Established in 1969 as mitigation for habitat lost through flooding caused by the construction of the John Day Dam on the Columbia River, Umatilla National Wildlife Refuge is a mecca for birdwatchers and wildlife enthusiasts.
The refuge is a varied mix of open water, sloughs, shallow marsh, seasonal wetlands, cropland, islands, and shrub-steppe upland habitats. It is divided into six units--two in Oregon, three in Washington, and one in the middle of the Columbia River. The scarcity of wetlands and other natural habitats in this area make Umatilla Refuge vital to migrating waterfowl, bald eagles, colonial nesting birds, and other migratory and resident wildlife. It is strategically located within the Pacific Flyway to provide Arctic nesting geese and ducks a wintering site and a resting stopover.

Ornithological Summary

From the refuge web site: ?Nesting area for Great Basin Canada geese and several species of ducks. 90,000 wintering Canada geese. 200,000 wintering ducks, practically all species of ducks found in the west except sea ducks. The largest number of ducks on the refuge at one time was 458,000 on November 13, 1983. Long-billed curlews and other marsh and water birds nest on the refuge.?

Conservation Issues

Wetlands without a drawdown capability are routinely treated with Rotenone to control rough fish such as carp. Large monotypic stands of cattails are controlled by a combination of prescribed burning and mechanical disturbance.

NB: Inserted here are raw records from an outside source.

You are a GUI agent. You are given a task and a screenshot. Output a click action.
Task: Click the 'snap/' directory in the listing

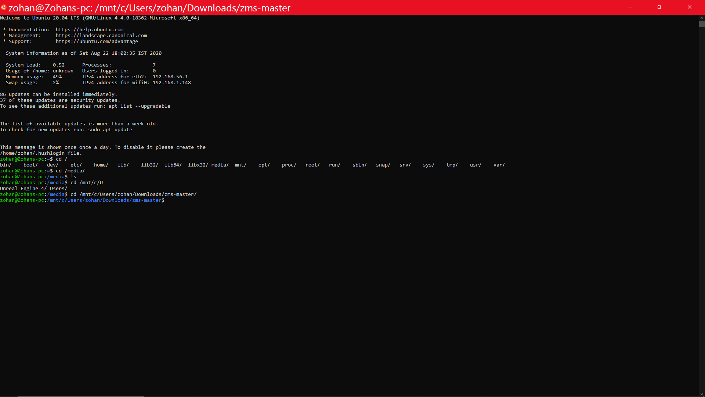383,165
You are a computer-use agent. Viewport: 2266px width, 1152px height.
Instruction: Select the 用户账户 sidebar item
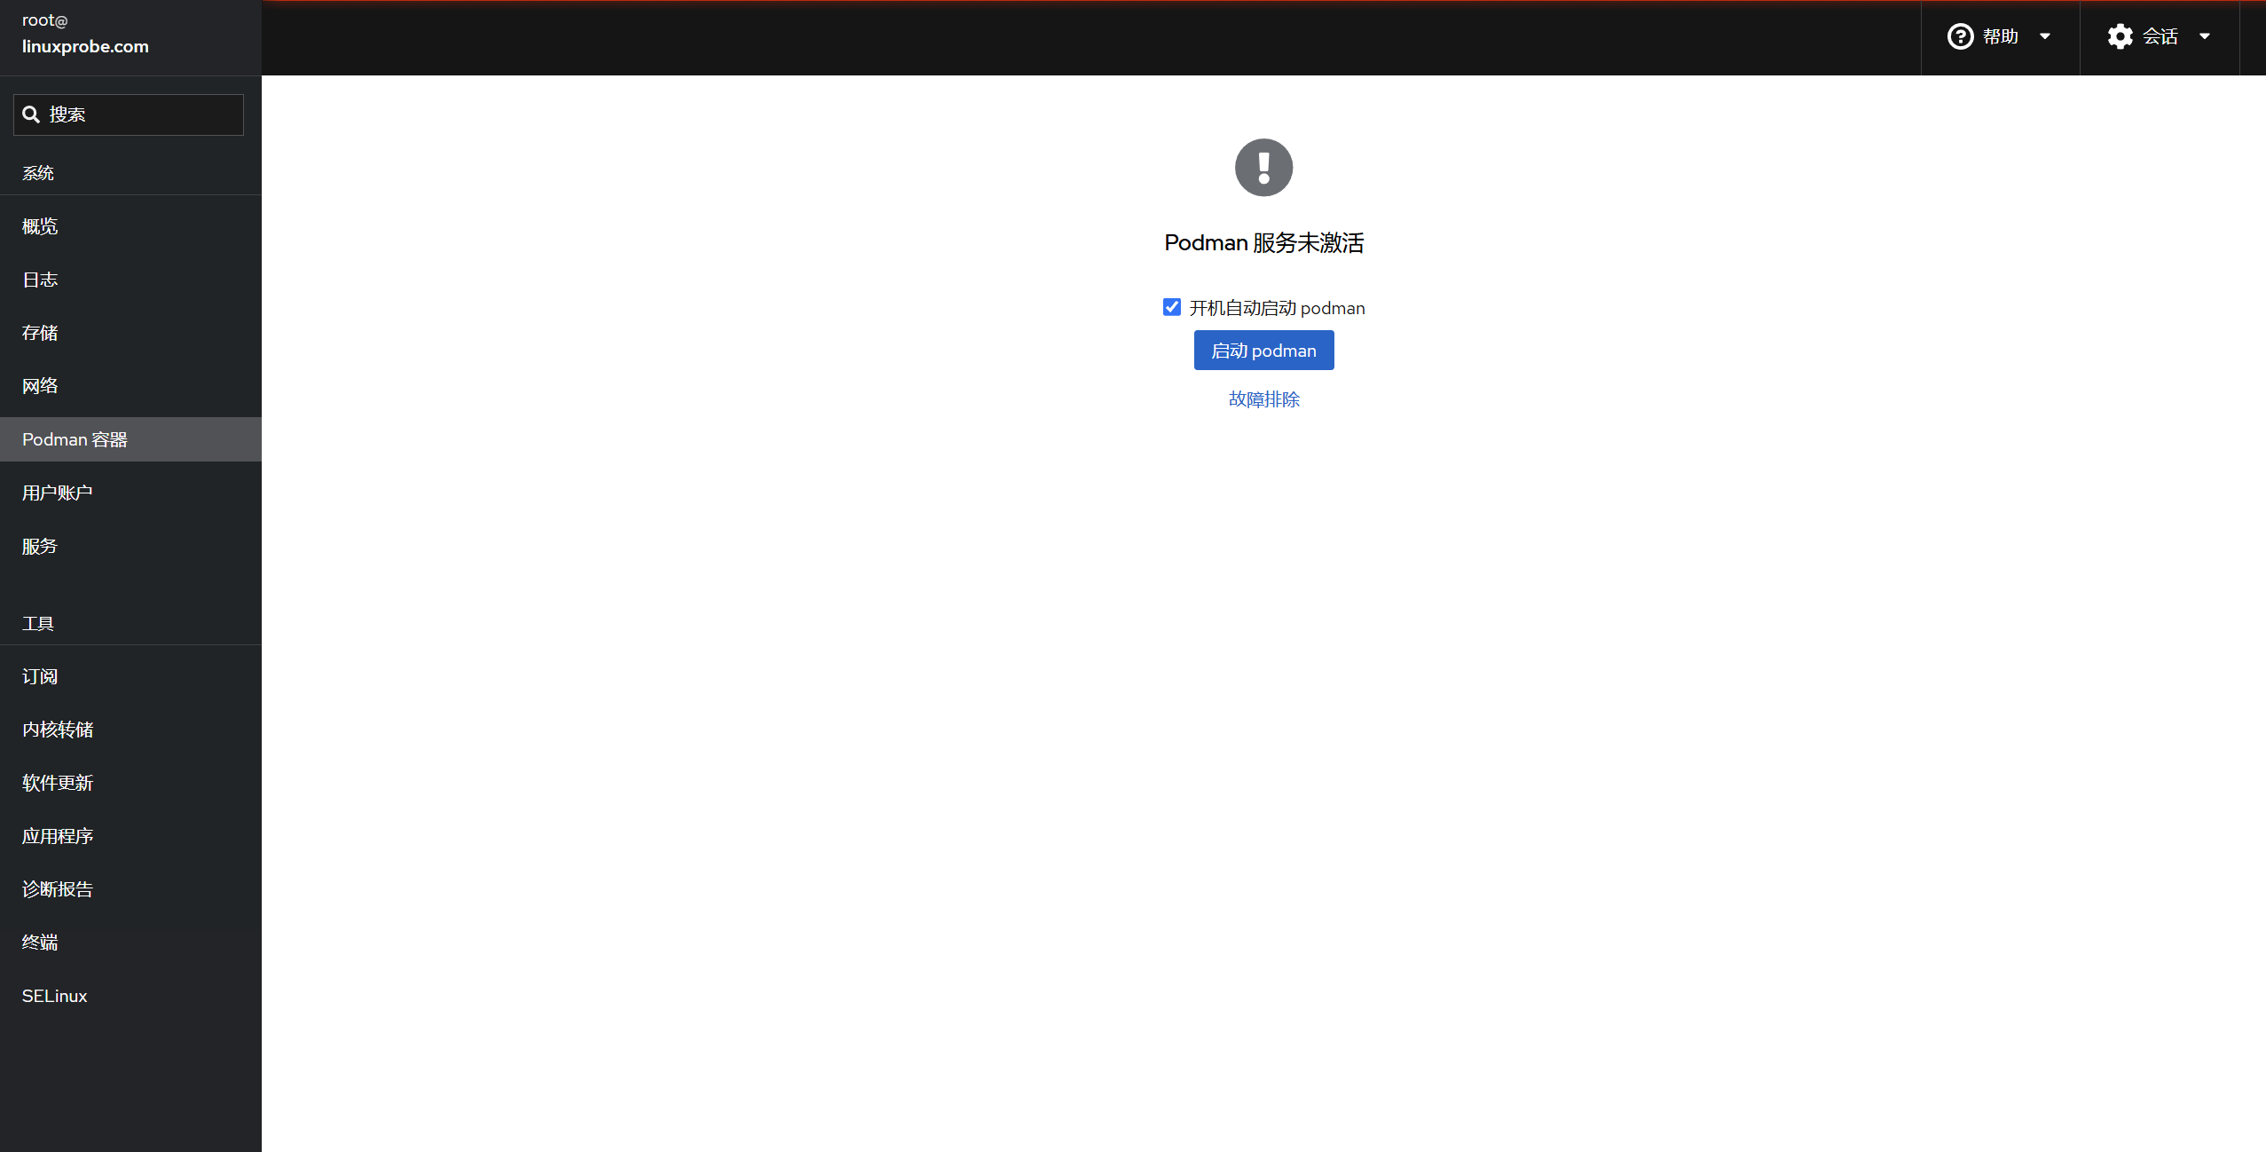pos(58,493)
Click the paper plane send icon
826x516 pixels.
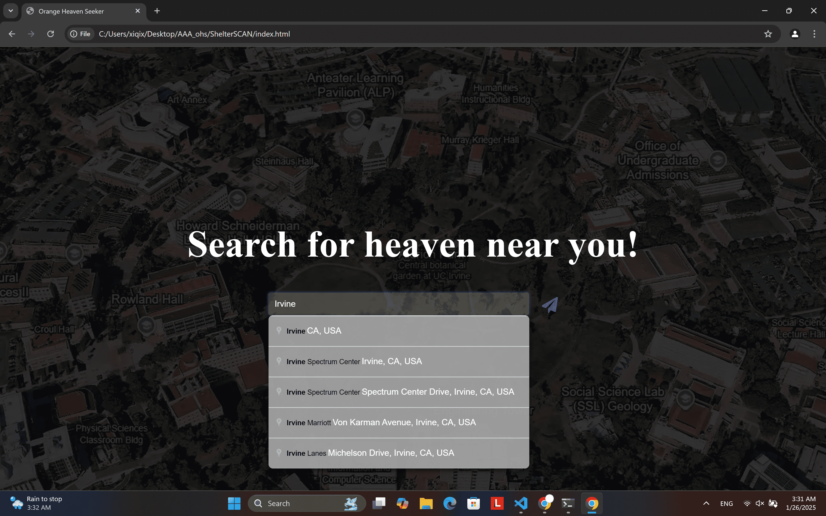(550, 304)
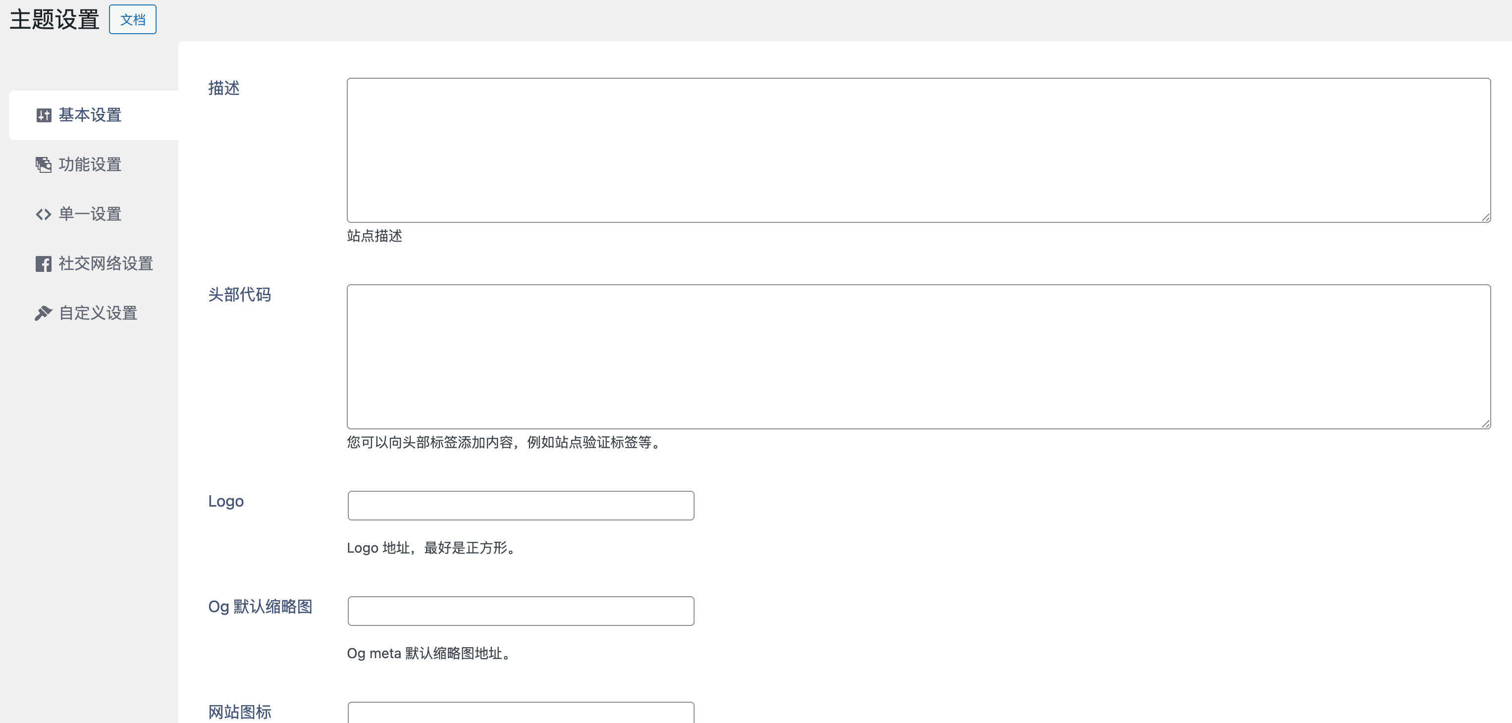Open the 文档 documentation page
Screen dimensions: 1512x723
(132, 19)
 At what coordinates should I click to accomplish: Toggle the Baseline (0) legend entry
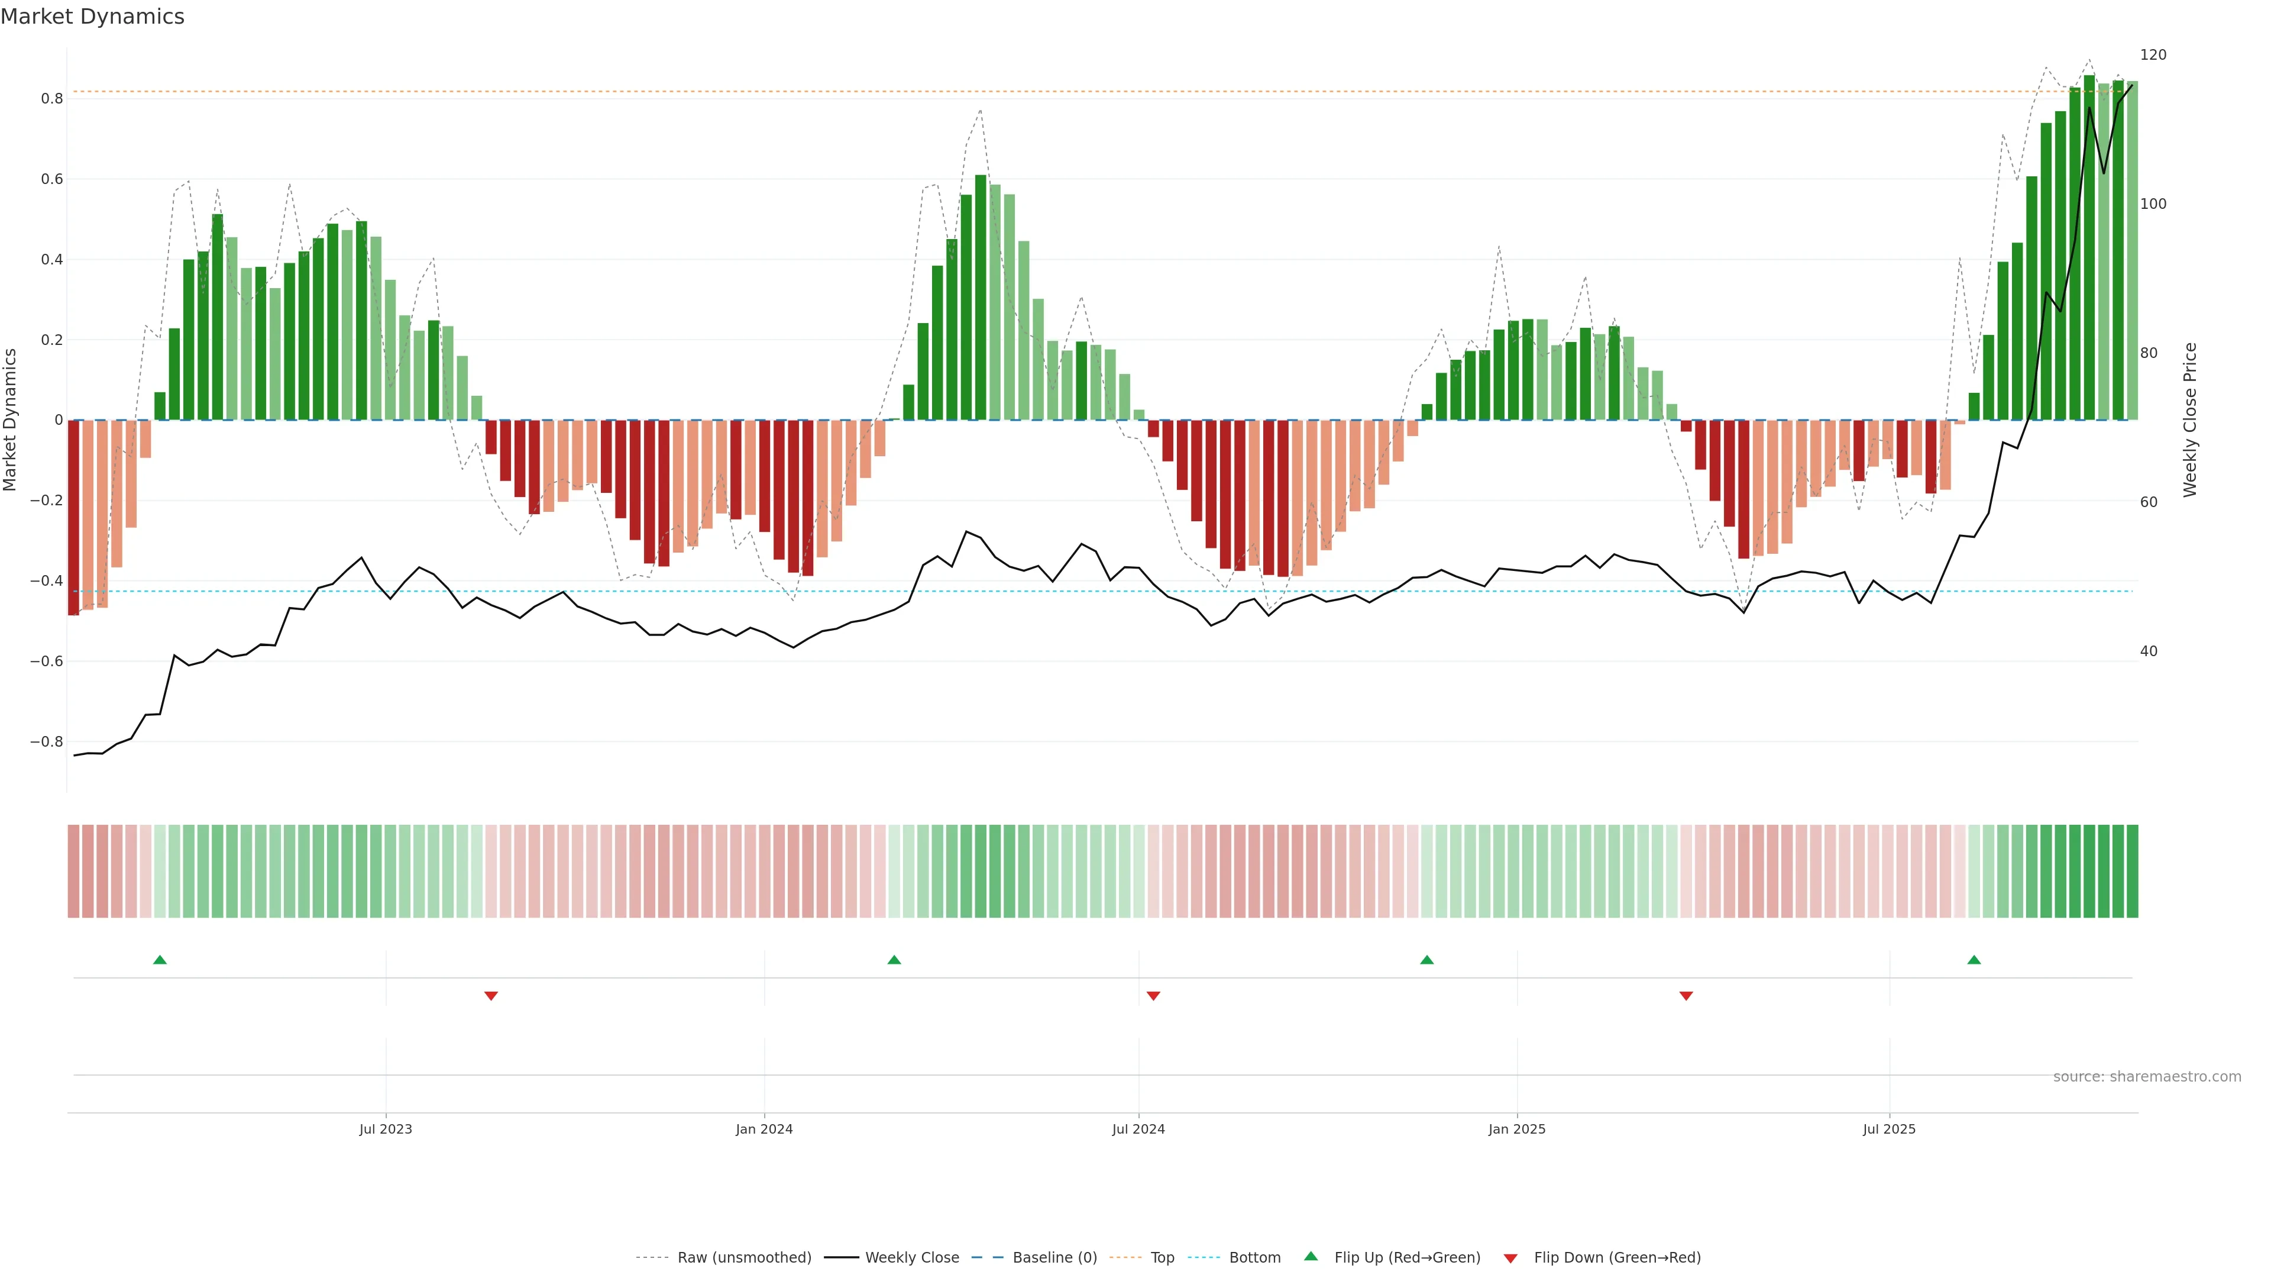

Riparian and shrub-steppe habitats that are degraded by exotic species are treated singularly or in combination with prescribed fire, mechanical disturbance, chemical and biocontrols prior to seeding and planting of native species.

Ownership

Umatilla National Wildlife Refuge

Habitat

Umatilla Refuge is intensively managed to provide habitat for migratory birds and resident wildlife. Management practices include restoration of wetlands, manipulation of seasonal wetlands to encourage native food supplies, farming, prescribed burning, planting native willows and cottonwoods in riparian areas, improving uplands through the removal of exotic weed species, and planting native grasses.
Approximately 14,000 acres of refuge lands are irrigated croplands which provide food and cover for wildlife. Local farmers grow corn, wheat, alfalfa, and other crops under a cooperative agreement whereby the refuge's share of the crop is left in the field for wildlife.

Land Use

Umatilla Refuge is intensively managed to provide habitat for migratory birds and resident wildlife. Management practices include restoration of wetlands, manipulation of seasonal wetlands to encourage native food supplies, farming, prescribed burning, planting native willows and cottonwoods in riparian areas, improving uplands through the removal of exotic weed species, and planting native grasses.
Approximately 14,000 acres of refuge lands are irrigated croplands which provide food and cover for wildlife. Local farmers grow corn, wheat, alfalfa, and other crops under a cooperative agreement whereby the refuge's share of the crop is left in the field for wildlife.